Text shown.
* Start *

Bye-bye Zinc coating !

(worthy of note here)-

You do not have to get this elaborate with the Pipe and Blower and all.

You can easily burn off the coating by just building a fire inside of the Trash Can,...

and LEAVING IT ON IT'S SIDE,... so that enough oxygen can get to the bottom of the can.

 sure you will need to turn the can eery now and then, but this is just a one time thing,

and you will not be doing this each time you cook a Turkey this way.



















Now we are ready to get to cookin !

To cook a Trash Can turkey, is really REALLY Simple.

All you need is a 20 Gal. Trash Can, a roll of Foil,  a Stake to hold the Turkey up, and a 20 lb. bag of Charcoal.

There are a zillion videos on youtube about it, and I even did a 6 or 7 part series on it.

I know that as "Smokers", we don't necessarily cook by "Time",... but rather more by "Temp".

I realize this, and know that it is basically the same thing here.

BUT,....

Since it is really kind of difficult, and not adviseable to be removing the trashcan, to take temp probe readings,

you need to trust in the recommended cooking times of,.... (now get this,...)

5 to 6 minutes per pound !

(Yeah,.... it REALLY DOES go that fast).

This is also what keeps it so JUICY.

Leaving the can in place for the entire cooking time, creates an almost airtight seal.

This means that the humidity inside the can stays very very High, and thus promotes a juicier end result.

(nobody likes a dried out Turkey, Right ?)

So just trust that many folks have done this,

and they have pretty well figured out, the necessary cooking time, is 5 to 6 minutes per pound of bird.

(and I would deffinately lean more towards the 5 minute mark),

especially on birds at 14 lbs. and below.

It sears the outside very quickly, and keeps most of the juices inside !

GREAT !... Fast AND Juicy.

This is why it's really a fantastic way to cook a large bird, with minimal equipment, while camping with friends.

here's how it starts off...







here's it is while cooking... (btw- the outer fire pit ring is not really necessary), but since I did have it for camping trips, I went ahead and used it here.







and here is the end result... (and it was JUICY too !)







Below, is another one that I did in the Trash Can, but on this one, I had it neck side down.

 Although it did cook just as well, and worked just fine,...

* End *

[Saved data entries]
* Start *

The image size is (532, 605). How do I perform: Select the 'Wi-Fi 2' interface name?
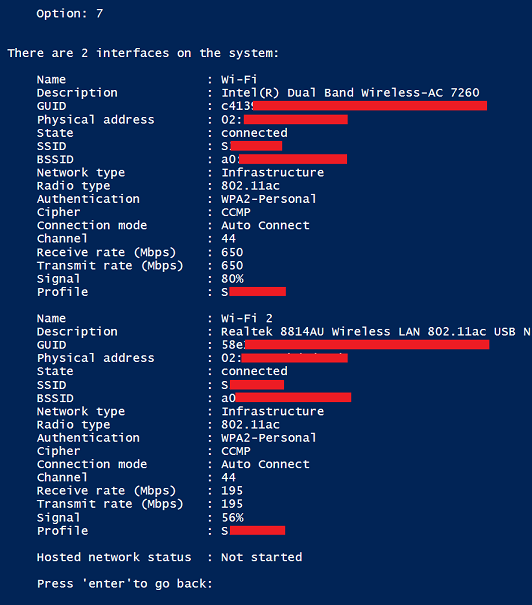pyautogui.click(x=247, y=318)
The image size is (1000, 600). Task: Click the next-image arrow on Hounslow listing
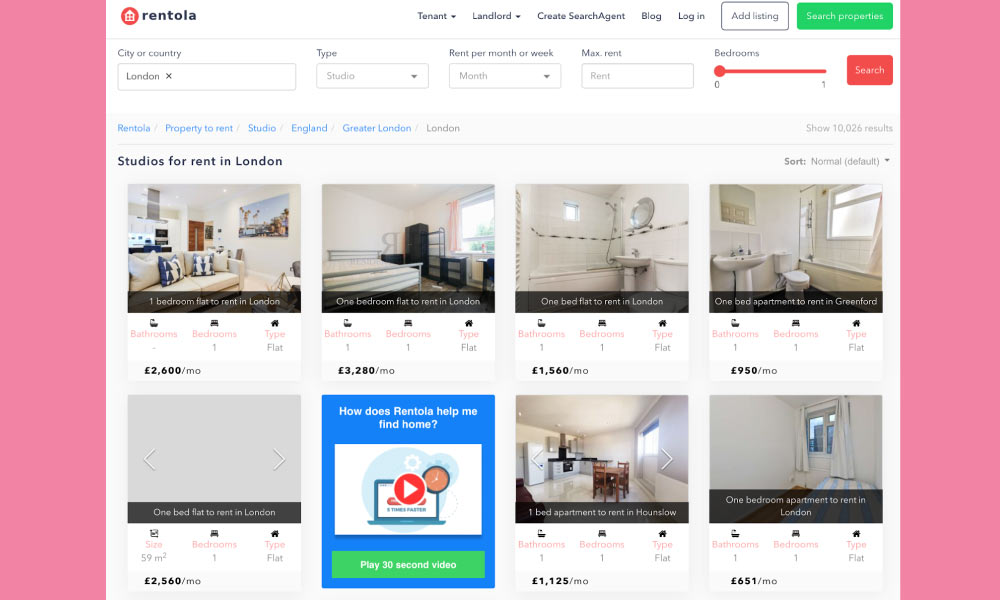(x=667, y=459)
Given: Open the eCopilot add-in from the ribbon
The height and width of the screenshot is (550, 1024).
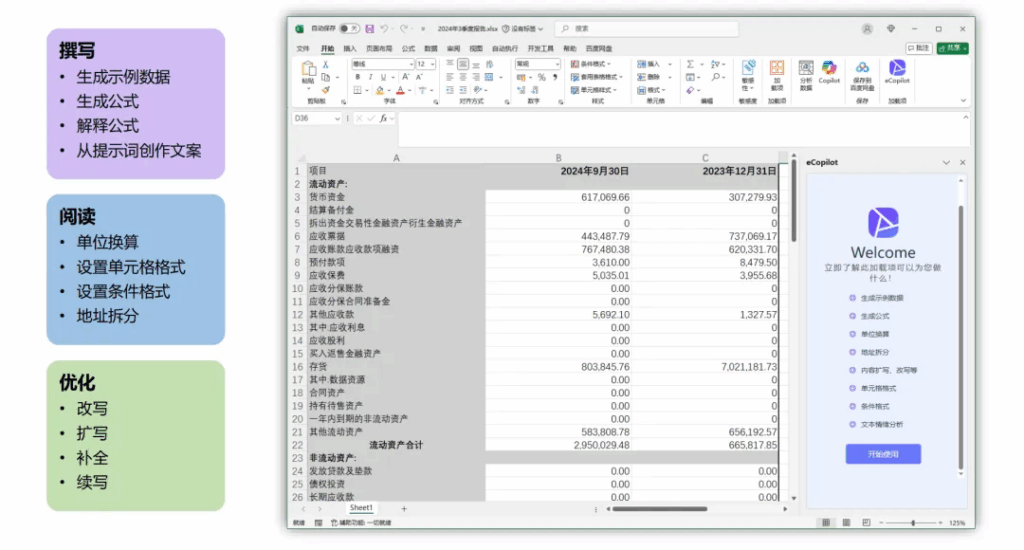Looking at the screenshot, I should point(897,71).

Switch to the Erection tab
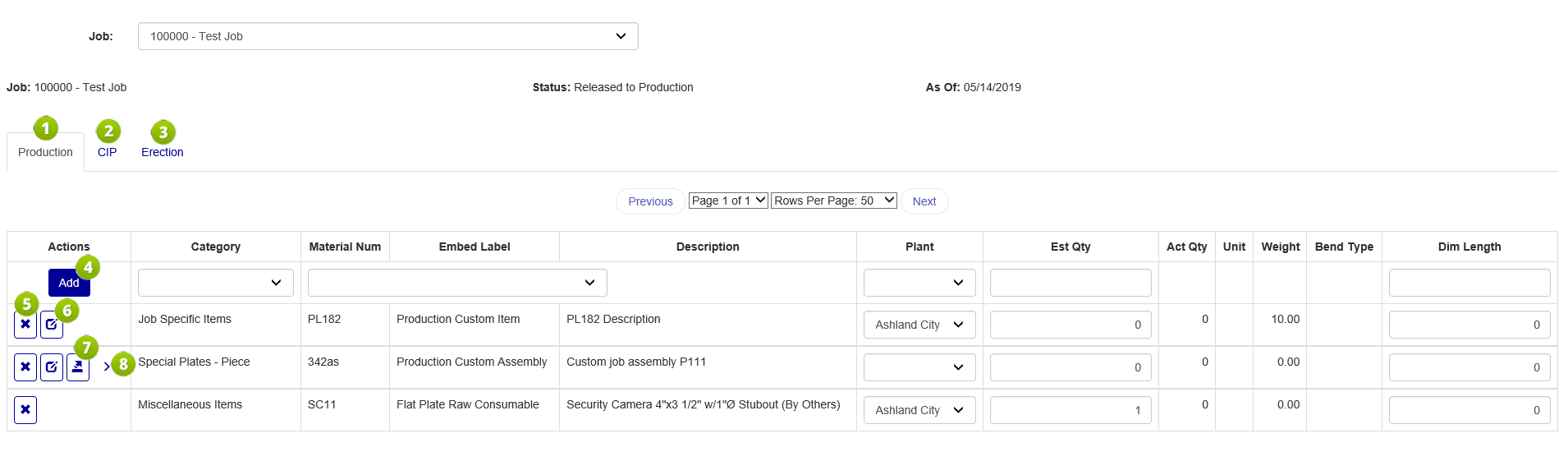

* End *

Written instruction A.
Can you write out the stretch of the trash can turkey post from "To cook a Trash" through "bag of Charcoal.", word for word?
Written instruction B.
Can you extract, word for word, the stretch of the records from the line containing "Given: Open the" through the end of the records, leaving the pictures out?

Written answer A.
To cook a Trash Can turkey, is really REALLY Simple.

All you need is a 20 Gal. Trash Can, a roll of Foil,  a Stake to hold the Turkey up, and a 20 lb. bag of Charcoal.

Written answer B.
Given: Open the eCopilot add-in from the ribbon
The height and width of the screenshot is (550, 1024).
Looking at the screenshot, I should point(897,71).

Switch to the Erection tab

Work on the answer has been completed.